Campbell's CEO Mark Clouse Challenges F&M Students to Seek Leadership Experiences
Campbell Soup Company’s President and CEO Mark Clouse visited campus Oct. 18 to meet with F&M student leaders and community members and to give the keynote presentation at the 2023 Diplomat Leadership Scholars Dinner, hosted by the Steinman Foundation.
Since Clouse became Campbell’s CEO in 2019, he has implemented a growth strategy that has resulted in some of the strongest results in its 154-year history. The company has been named to Newsweek’s lists of Most Trustworthy and Responsible Companies, Bloomberg’s Gender-Equality Index and Barron’s 100 Most Sustainable Companies.
His more than two decades of global experience in the food industry includes leadership positions at Pinnacle Foods, Mondelēz International and Kraft Foods Inc. Clouse is a graduate of the U.S. Military Academy at West Point, where he was a student-athlete on the basketball team. He served in the United States Army as a pilot and completed his service as a captain. Clouse and his wife, Kathy, are the parents of two sons, Spenser and Logan (F&M Class of 2025).
Clouse's first visit of the day was a lunch with student-athletes, including captains for 13 Diplomat Athletic teams as well as coaches and athletic leadership. He shared how his own experiences as a competitive athlete in high school and in college shaped his lifelong perspective on teamwork, perseverance and values.
"The great differentiator for success in life is leadership."— Mark Clouse
Clouse shared a story from early in his career where he made a commitment to his future self: At the time, he was with Kraft Foods working as a marketer on the Log Cabin syrup brand. He had joined Kraft shortly after completing his U.S. Army service, where his last assignment had been Airfield Commander at a base near the North Korean border.
At what may have been a crossroads of purpose — leaving a role that prioritized defending democracy and national security to take a position where he coordinated photo shoots with pancakes — Clouse decided that wherever his career and life took him, he would be all in, 100%.
"I made a choice at that moment," Clouse said. "That choice was to go out, to be all in. 'I don't care what I'm doing in life, I am going to show up ready to play.'"

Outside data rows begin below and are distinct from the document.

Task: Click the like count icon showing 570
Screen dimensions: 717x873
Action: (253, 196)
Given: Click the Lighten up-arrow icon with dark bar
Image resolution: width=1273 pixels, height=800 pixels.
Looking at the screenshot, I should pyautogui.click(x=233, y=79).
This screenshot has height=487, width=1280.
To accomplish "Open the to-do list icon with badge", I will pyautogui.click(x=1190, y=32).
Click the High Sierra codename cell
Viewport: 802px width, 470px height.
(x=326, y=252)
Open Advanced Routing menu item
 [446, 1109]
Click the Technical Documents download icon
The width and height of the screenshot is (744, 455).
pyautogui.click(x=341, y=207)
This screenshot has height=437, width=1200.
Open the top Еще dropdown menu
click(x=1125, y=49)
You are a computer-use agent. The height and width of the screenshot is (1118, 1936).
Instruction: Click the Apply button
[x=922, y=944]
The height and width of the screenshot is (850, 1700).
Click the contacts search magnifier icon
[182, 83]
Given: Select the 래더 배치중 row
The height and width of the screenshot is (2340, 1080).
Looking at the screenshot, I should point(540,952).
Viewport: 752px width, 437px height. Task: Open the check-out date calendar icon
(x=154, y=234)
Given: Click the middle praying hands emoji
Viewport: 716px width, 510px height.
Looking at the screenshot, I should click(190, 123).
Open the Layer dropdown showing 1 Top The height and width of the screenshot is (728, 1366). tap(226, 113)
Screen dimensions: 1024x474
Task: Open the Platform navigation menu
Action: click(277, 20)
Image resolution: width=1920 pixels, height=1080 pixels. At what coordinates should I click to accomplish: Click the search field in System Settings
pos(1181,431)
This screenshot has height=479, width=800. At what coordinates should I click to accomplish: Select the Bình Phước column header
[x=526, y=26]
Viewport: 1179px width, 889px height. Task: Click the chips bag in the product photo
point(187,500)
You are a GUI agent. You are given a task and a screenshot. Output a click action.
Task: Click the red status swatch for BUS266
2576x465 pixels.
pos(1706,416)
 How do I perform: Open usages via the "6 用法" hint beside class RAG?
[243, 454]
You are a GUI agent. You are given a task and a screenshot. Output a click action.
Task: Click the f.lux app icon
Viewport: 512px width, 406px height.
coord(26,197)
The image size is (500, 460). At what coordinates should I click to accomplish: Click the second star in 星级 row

Clouse’s visit to campus included meetings with F&M student leaders, including the Student Activity Leadership Committee, Club Council and members of Diplomatic Congress, F&M’s Student Senate. Clouse also participated in tours of the College’s Office of Student and Post-Graduate Development (OSPGD) and Student Support Hub. The day concluded with attendance at the 2023 Diplomat Leadership Scholars Dinner, where Clouse met with first-year Diplomat Leadership Scholars as well as members of the Steinman Foundation and F&M leadership team.
The Diplomat Leadership Program was established in 2022 thanks in part to a generous gift from the Steinman Foundation. The historic Lancaster-based philanthropy funds initiatives to continually improve the quality of life in Lancaster County.
Select students are invited to become Diplomat Leadership Scholars upon admission to F&M. Throughout their four years at F&M, these students participate in co-curricular programming that helps them explore leadership, understand their roles and responsibilities in the community and discover how they can be powerful forces for change.
Diplomat Leadership Scholars explore how leadership is socially responsible, is inclusive and values-based and is a lifelong process rather than an attained or assigned position.
Robert Krasne, co-chair of the Steinman Foundation and chairman and CEO of Steinman Communications, addressed the gathered guests before introducing Franklin & Marshall President Barbara K. Altmann.
“Take advantage of the many and varied experiences you can gather, because it's those experiences that help you see what's really great — and they help you see what you want to take advantage of and pursue in the future. Use those experiences to build the path that is best for you,” Krasne said.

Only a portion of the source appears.